Scientists believe they have identified the gene which determines how much sleep humans can get by on.
Humans get by on between six to 12 hours sleep a night
A US team found that fruit flies with a mutated version of the gene were able to get by on much less sleep than others.
Fruit flies have a similar genetic make-up and sleep patterns to humans.
University of Wisconsin Medical School researchers said the findings might help develop new techniques to treat people with sleeping problems.
Fruit flies sleep anywhere between six and 12 hours each night - just as humans do.

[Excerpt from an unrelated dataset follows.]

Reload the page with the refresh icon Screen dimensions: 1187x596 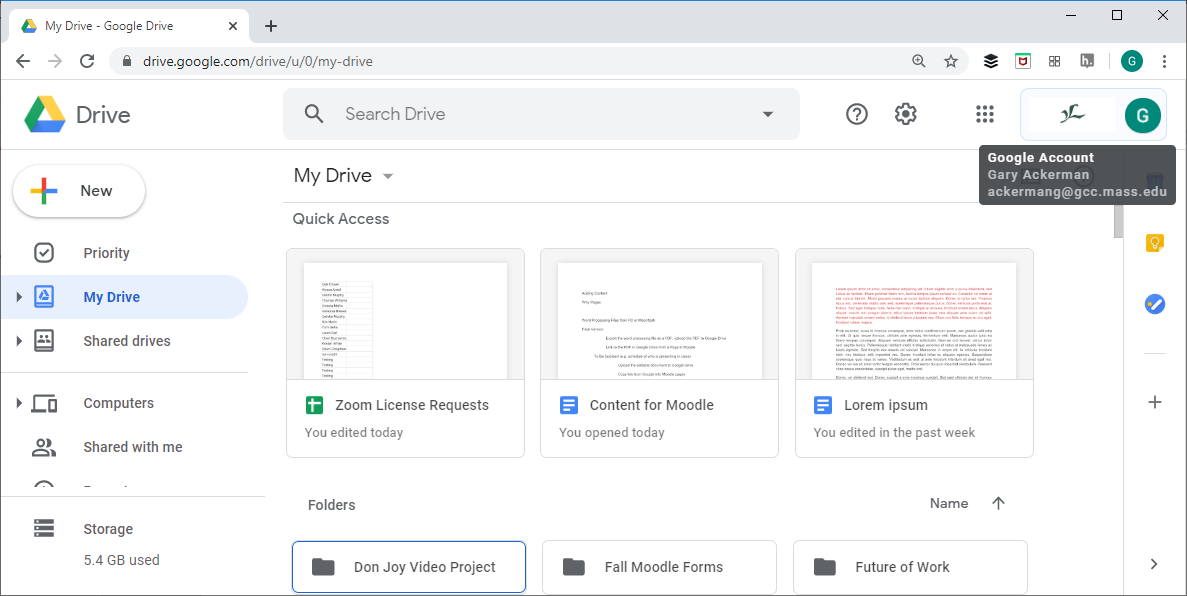87,61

But in the study of 9,000 flies, published in the journal Nature, the researchers found some were functioning on just three or four.
The flies which could get by on less sleep had a fault in a gene called Shaker, which stopped the flow of potassium into cells.
However, one consequence of their sleeping patterns was that they died much earlier.
Recent studies have suggested potassium may be involved in sleep patterns in humans.
Much is already known about the timing of sleep, which is regulated by the circadian system, but the team said this research would help understand how sleep was controlled, which could in turn benefit humans.
Lead author Dr Chiara Cirelli said: "The more behaviours we look at in terms of sleep, the more we find that sleep in fruit flies is very, very similar to sleep in mammals.
"Humans have the same kind of genes and potassium channels.
"The research offers the possibility of developing a new class of compounds that could affect potassium channels in the brain rather than other brain chemical systems targeted currently."
Sleep expert Dr Simon Archer, of the University of Surrey, UK, said: "As humans have the same gene, it is certainly possible it will act in the same way as it has for fruit flies.
"But we cannot assume that. Fruit flies and humans are quite different so we need more research."
He said if the results were replicated it opened up the possibility of predicting which people would suffer from not being able to sleep when they got older and helping them at an early stage.
And he added: "Gene therapy could also be used to reverse this, although I am not sure we are at the stage where we would want to see that happen."